Incident Overview
Salesforce is currently investigating a data breach that has potentially compromised customer information through applications developed by Gainsight, a notable provider of customer relationship management tools. In a statement, Salesforce indicated that the breach involved “Gainsight-published applications connected to Salesforce, which are directly installed and managed by the users.” This raises significant concerns for businesses relying on these applications, given the nature of the compromised data.
Salesforce Denies Platform Vulnerability
Salesforce has asserted there is no evidence suggesting that the breach resulted from any inherent vulnerability in their platform. The corporation has indicated that the situation seems to stem from Gainsight’s “external connection to Salesforce.” Meanwhile, Gainsight acknowledged on its status page that there were “Salesforce connection issues,” although it refrained from confirming a breach was involved.
ShinyHunters Claims Responsibility
A notorious hacking group known as ShinyHunters has claimed credit for the incident, as reported by the cybersecurity news outlet DataBreaches. They have threatened to publish additional stolen data unless their demands are met, a tactic typical of financially driven cybercriminals. The hackers allege they have compromised data across nearly 1,000 organizations during this breach.
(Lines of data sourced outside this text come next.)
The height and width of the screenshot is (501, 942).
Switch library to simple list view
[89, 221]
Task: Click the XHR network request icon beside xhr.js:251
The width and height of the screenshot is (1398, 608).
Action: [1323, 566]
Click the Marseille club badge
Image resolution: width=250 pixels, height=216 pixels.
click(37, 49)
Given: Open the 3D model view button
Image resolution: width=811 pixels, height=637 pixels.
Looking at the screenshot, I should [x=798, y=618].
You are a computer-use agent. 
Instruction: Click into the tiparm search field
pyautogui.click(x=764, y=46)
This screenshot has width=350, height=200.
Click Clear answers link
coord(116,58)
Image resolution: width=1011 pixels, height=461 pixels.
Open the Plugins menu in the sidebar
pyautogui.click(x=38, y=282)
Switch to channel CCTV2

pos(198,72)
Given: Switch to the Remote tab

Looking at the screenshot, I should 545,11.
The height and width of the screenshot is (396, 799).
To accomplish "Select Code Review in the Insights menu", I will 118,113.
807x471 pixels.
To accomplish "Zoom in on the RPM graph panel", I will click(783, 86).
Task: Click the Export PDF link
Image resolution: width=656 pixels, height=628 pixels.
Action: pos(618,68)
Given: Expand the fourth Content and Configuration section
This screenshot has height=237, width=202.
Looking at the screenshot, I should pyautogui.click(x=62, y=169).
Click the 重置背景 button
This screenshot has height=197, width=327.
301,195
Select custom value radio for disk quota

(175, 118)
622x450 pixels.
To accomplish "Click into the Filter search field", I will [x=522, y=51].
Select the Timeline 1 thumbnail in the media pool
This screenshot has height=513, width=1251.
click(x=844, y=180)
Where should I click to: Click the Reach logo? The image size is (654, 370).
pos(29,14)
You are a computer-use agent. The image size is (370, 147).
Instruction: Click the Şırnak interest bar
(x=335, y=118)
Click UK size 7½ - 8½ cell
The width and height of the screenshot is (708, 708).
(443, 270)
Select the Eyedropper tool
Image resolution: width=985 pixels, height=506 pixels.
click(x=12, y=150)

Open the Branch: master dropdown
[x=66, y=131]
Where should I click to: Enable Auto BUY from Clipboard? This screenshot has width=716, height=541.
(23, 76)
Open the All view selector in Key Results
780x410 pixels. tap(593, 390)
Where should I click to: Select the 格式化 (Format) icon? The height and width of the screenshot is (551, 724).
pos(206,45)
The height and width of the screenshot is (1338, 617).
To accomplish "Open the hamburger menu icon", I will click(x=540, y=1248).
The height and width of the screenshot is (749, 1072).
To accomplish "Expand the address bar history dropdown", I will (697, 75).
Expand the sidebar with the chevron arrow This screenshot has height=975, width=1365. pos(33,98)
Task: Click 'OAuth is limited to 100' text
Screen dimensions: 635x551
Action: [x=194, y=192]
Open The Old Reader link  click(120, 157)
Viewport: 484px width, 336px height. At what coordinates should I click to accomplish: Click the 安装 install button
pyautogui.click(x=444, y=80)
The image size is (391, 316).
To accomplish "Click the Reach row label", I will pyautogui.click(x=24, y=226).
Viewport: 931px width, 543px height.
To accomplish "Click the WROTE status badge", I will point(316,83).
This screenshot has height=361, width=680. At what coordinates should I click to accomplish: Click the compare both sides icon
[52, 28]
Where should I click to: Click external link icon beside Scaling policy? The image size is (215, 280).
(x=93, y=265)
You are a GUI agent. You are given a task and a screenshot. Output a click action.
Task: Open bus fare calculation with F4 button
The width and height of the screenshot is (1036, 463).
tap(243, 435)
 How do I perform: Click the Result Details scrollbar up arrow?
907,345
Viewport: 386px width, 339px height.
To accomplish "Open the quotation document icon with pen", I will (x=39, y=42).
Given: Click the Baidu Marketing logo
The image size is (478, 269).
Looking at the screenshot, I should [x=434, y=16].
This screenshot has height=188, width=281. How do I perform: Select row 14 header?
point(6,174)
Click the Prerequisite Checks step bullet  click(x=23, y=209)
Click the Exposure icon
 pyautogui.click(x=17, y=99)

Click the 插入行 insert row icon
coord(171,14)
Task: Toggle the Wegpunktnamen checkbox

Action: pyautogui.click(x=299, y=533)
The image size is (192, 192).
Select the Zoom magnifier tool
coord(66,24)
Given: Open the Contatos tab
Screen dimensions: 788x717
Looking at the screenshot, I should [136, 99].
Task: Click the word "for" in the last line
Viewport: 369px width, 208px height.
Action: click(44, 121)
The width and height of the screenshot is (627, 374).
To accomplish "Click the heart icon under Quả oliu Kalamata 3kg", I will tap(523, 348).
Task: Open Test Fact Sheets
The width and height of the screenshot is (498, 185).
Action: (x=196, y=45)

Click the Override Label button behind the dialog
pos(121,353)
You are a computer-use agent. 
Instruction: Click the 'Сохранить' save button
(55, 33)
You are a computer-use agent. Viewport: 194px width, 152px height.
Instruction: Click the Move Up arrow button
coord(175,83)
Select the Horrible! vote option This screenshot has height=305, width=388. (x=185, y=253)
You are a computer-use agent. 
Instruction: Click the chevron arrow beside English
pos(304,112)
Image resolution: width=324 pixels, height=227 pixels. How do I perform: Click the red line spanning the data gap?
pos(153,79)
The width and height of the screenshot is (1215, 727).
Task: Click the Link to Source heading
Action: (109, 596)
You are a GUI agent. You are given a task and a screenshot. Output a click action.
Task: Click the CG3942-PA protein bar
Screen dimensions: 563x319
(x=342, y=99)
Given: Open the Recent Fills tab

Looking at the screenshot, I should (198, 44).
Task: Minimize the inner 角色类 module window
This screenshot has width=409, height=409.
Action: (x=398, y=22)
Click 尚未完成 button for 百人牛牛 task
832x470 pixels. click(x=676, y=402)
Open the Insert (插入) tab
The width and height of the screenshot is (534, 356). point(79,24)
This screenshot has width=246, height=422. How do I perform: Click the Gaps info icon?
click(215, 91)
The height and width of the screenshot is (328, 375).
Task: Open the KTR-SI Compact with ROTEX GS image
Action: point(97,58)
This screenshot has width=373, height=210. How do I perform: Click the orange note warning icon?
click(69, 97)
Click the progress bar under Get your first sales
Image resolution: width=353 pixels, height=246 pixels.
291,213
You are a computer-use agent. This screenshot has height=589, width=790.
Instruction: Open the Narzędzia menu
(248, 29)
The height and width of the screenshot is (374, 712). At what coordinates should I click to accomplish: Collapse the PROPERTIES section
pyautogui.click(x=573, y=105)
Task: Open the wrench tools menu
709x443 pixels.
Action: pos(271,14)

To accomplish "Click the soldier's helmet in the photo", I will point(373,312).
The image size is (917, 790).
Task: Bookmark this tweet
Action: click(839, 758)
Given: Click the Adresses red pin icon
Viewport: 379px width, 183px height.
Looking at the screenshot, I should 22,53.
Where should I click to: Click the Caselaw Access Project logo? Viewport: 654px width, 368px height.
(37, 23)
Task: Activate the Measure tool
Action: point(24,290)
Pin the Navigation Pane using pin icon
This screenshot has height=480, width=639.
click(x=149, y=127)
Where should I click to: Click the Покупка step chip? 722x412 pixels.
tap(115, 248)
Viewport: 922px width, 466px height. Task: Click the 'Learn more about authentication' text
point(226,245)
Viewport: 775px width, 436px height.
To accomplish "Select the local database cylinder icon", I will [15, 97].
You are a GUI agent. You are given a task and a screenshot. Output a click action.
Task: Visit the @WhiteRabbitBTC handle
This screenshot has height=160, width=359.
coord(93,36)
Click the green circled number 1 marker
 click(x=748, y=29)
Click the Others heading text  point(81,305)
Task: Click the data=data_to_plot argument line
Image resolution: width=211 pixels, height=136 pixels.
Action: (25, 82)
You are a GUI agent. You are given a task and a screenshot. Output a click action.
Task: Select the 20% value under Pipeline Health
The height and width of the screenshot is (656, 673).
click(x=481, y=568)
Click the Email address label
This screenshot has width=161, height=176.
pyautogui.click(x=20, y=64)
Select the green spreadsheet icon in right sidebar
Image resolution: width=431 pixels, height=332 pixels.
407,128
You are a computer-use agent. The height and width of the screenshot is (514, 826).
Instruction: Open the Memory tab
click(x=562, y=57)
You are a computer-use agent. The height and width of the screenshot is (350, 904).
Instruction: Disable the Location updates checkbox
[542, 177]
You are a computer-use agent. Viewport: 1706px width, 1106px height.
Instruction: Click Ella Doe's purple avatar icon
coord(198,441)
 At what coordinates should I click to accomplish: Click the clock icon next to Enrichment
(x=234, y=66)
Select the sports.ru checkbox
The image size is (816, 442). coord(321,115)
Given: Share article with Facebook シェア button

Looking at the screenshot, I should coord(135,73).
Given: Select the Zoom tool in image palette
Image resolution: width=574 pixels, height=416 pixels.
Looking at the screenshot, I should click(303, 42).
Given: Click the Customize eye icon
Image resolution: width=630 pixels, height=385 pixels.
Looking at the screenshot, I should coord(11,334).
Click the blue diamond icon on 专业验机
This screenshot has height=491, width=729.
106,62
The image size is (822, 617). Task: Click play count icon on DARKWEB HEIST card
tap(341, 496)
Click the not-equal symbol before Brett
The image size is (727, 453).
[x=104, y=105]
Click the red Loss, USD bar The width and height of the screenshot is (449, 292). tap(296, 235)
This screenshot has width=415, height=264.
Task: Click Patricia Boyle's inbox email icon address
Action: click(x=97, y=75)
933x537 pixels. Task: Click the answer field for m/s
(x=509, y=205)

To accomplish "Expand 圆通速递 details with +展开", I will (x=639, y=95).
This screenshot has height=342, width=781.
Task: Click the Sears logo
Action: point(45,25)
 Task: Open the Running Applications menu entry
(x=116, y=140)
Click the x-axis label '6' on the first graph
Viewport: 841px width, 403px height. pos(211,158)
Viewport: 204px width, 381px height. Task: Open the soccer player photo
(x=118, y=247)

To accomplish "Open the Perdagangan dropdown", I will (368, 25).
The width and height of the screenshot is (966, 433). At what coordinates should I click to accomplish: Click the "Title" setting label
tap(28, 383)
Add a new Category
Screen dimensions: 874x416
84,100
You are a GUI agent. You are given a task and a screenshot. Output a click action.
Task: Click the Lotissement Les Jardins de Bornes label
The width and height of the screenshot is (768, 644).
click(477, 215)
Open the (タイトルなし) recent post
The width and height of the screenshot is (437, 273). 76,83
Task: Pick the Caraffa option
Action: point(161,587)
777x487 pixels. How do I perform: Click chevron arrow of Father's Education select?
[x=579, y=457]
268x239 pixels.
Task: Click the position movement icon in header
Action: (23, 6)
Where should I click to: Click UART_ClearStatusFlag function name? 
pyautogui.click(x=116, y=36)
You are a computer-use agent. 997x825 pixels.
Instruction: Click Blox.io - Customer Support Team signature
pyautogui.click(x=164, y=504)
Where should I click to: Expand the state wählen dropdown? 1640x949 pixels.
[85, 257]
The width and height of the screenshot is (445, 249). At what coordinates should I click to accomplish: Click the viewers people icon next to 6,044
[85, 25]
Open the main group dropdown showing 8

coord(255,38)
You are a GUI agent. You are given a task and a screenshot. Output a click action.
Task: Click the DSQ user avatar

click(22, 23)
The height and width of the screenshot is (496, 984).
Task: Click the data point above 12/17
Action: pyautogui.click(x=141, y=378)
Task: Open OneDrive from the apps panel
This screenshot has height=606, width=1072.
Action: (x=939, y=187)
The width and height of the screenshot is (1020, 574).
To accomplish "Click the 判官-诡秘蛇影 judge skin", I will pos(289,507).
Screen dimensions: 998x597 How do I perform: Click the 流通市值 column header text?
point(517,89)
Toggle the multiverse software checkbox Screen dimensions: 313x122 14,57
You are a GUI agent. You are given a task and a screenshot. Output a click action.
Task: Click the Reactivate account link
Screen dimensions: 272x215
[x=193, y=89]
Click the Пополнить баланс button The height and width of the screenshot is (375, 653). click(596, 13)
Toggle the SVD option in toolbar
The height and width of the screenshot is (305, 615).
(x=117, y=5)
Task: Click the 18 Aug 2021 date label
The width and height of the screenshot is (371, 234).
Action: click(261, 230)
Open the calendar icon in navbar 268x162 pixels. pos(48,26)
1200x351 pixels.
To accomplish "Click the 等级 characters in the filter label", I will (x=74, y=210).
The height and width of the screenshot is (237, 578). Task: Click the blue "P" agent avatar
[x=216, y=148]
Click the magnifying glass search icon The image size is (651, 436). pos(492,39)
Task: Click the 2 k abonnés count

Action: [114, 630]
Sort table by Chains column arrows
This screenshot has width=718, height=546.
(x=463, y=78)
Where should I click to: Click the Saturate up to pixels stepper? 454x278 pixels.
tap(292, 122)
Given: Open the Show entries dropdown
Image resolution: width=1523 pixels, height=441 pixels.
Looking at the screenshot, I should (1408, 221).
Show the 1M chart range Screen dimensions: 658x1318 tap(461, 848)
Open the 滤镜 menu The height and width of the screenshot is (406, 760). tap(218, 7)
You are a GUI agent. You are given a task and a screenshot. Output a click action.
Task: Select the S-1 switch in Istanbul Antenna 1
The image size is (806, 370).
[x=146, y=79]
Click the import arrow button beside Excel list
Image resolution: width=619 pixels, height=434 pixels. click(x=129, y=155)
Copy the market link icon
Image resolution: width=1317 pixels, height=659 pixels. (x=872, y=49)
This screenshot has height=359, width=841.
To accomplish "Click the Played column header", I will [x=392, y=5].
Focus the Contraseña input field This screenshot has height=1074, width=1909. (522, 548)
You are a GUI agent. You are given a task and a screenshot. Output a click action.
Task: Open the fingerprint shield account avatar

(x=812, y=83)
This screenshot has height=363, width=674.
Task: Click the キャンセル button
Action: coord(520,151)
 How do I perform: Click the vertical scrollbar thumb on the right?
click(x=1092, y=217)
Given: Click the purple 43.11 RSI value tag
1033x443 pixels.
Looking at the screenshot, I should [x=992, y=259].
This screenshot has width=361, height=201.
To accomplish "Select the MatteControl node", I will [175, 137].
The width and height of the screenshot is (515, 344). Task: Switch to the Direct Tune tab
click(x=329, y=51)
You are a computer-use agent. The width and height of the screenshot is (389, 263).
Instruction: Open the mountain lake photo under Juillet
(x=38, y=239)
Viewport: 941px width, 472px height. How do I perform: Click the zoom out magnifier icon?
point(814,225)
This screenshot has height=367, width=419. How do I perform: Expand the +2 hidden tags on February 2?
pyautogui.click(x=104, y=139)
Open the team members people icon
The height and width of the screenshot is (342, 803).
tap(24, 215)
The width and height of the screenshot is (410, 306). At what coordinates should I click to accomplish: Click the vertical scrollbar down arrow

Comparison to Previous Breach
This breach shares similarities with a previous incident involving Salesloft, which occurred in August. In that case, hackers accessed various customers’ Salesforce instances, stealing sensitive data including access tokens for other services. Prominent victims included Allianz Life, Bugcrowd, Cloudflare, Google, and others. The resemblance raises alarms regarding the security frameworks deployed by connected applications.